→ **The tasks**:
1. Translate this sentence from the passage on separate pools of assets into French: "Obviously all the creditors will have different risk-return profiles depending on whether they finance the business activity of the firm as a whole or only the specific business activity of the separate pool of assets."
2. Carry the passage on separate pools of assets and the cost of debt capital forward with the next paragraph, starting after its final sentence.

→ **Document text**:
===============

In the previous paragraphs it has been explained how the cost of raising debt capital can be reduced by creating a separate pool of assets because of the greater propensity for the potential special creditors to invest in one specific transaction and because of the reduction of monitoring costs. However, the possibility that the corporation might create separate pools of assets for the accomplishment of very risky transactions has not yet been considered. Would this event have consequences on the cost of credit? Would it affect creditors’ risk-return profiles with tangible consequences on their propensity to invest? Usually the creation of separate pools of assets is highly recommendable for a firm interested in carrying on a very innovative and risky business without exposing all its assets to the risk of failure. In particular, when the technologies used are not very well known and when the success of the innovation is not certain, fragmentation of the assets avoids that the increase in the average riskiness of the firm might increase the claims of potential creditors[66]. Obviously all the creditors will have different risk-return profiles depending on whether they finance the business activity of the firm as a whole or only the specific business activity of the separate pool of assets. Nevertheless, the possible increase of the average risk borne by the whole firm by running the new transaction to which the separate pool of assets is designated does not increase the cost of raising debt capital. The reason is that the creation of a separate pool of assets shifts the risk to a better risk bearer (the less risk-averse creditors, i.e. the special creditors) and at the same time reduces the risk borne by more risk-averse creditors (the general creditors)[67].

===============

→ **Material**:
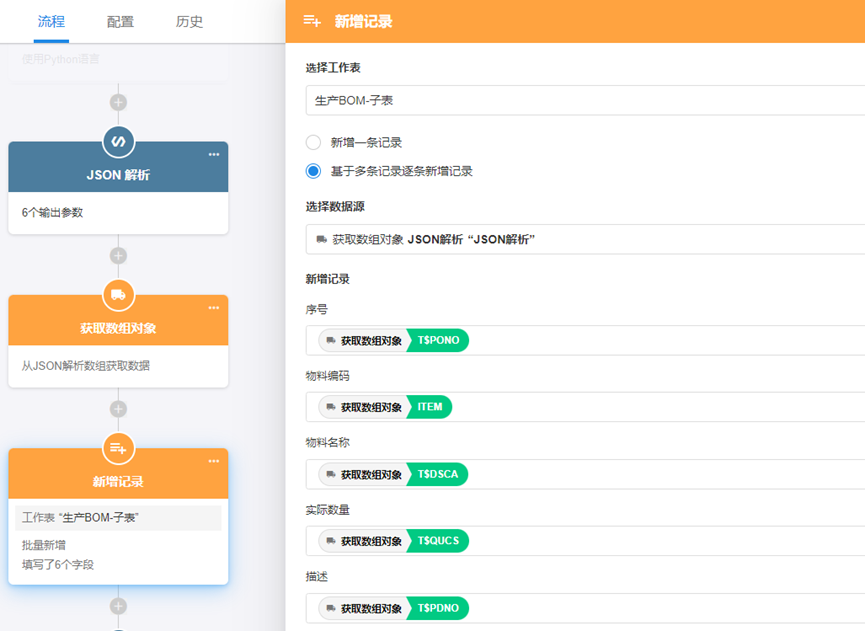Add a step above the JSON 解析 node
Screen dimensions: 865x631
coord(118,102)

===============

→ **Results of the exercise**:
1. Évidemment, tous les créanciers auront des profils risque-rendement différents selon qu'ils financent l'activité de l'entreprise dans son ensemble ou seulement l'activité spécifique du patrimoine séparé.

2.
As already mentioned in the first section[68], one of the key remarks made by Hansmann and Kraakman about asset partitioning is that every form of “asset partitioning will reduce the overall costs of credit only when its benefits outweigh [its] disadvantages”[69]. With regard to the benefits, it has been noted that the effectiveness of the benefits offered by separate pool of assets are strictly linked to the specificity of the business activity to which the pool is designated: the nature, the riskiness and the viability of the specific transaction should be distinct and dissimilar from the remaining general business of the corporation, otherwise the creation of a separate pool of assets is not efficient[70]. With regard to the costs, it is important to stress that the separation of assets and the specialisation of liability require the provision of adequate rules aimed at limiting all the typical costs of asset partitioning, principally represented by the problems related to creditor protection. It is therefore essential to examine whether the legislation of the Italian Civil Code provides efficient solutions to the typical problems which arise from the creation of a separate pool of assets. The outcome of the analysis done in the following paragraphs will reveal whether the potential benefits of separate pools of assets exceed their potential costs or not.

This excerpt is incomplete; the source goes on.